Glenn Kelman, CEO of Seattle-based real estate site Redfin, recently explored how self-driving cars will impact home buying in an essay titled “American Cities Were Built for Cars. What Will Happen When They All Leave?

Owning a car, Kelman says, “has been the pet that Americans insist on accommodating, in numbers ten times higher than modern parts of Asia like Hong Kong.”

He claims that homes cost an extra $50,000 per parking space, a spec that’s likely to change with the advent of self-driving cars. Because it’s unclear when autonomous vehicles will be the norm, home buyers shouldn’t put too much stake in the new technology. Still, Kelman says they should avoid paying a premium for a garage.

Here’s more from Kelman: 

Already Lyft and Uber have shifted millennials’ home-buying preferences: who needs a garage, or for that matter a kitchen or a living room, when transportation, food and even a social life are all available online and on-demand? This is why, even as urban home prices boom, we see couples with one car or no cars preferring smaller homes with fewer amenities but a high Walk Score and nearby transit.
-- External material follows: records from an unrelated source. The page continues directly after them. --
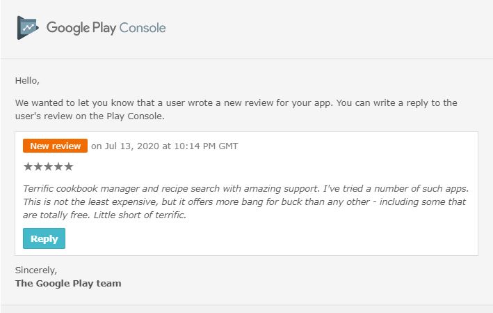The image size is (493, 313).
Task: Select the fifth rating star
Action: [69, 167]
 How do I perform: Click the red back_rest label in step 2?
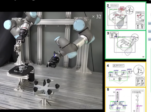[119, 15]
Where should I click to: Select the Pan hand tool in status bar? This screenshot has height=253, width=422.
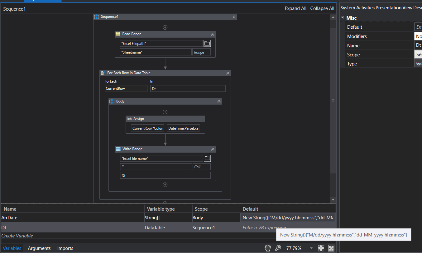click(x=267, y=248)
In our lifetimes, and the lifetimes of our mortgages, the self-driving car could change the shape of the American city even more profoundly. Unlike the cars of today, which are parked 96% of the time, self-driving cars will be in semi-continuous service except in the wee hours; we’ll need far fewer cars overall, and those that remain will leave town at night.

A third of urban real estate is devoted to parking garages that could become parks; there are eight U.S. parking spaces for every car in operation, for as many as two billion U.S. spaces overall. Thirteen percent of every lot for a typical single-family home is now dedicated to a garage; this could be converted into an office or a mother-in-law apartment; with the liquidity provided by AirBnB and other property-rental sites, single-family homes could thus become 13% more affordable. Perhaps a decade from now, architects and contractors may offer fixed-fee garage-conversion services, in much the same way that old houses were once converted en masse to use modern furnaces and plumbing.

Housing isn’t the only market likely to be disrupted by the advent of autonomous vehicles. Freight delivery, transportation networks, and public policy all face major changes as the technology is implemented. It’s unclear whether driverless cars will have a positive or negative impact on the environment but most agree they will greatly improve safety on the roads.

Their potential to reduce auto deaths was the driving factor behind President Obama’s $4 billion investment in the technology. The money will be used to bring self-driving cars to American roads over the next 10 years. It’s likely, by many experts estimates, that the vehicles will become ubiquitous over that time.

“A hundred years ago, the car was the reason that cities became something entirely different than villages, with sprawl, painful commutes and gated communities,” says Kelman. “Now the self-driving car may bring the old idea of a village back to the future.”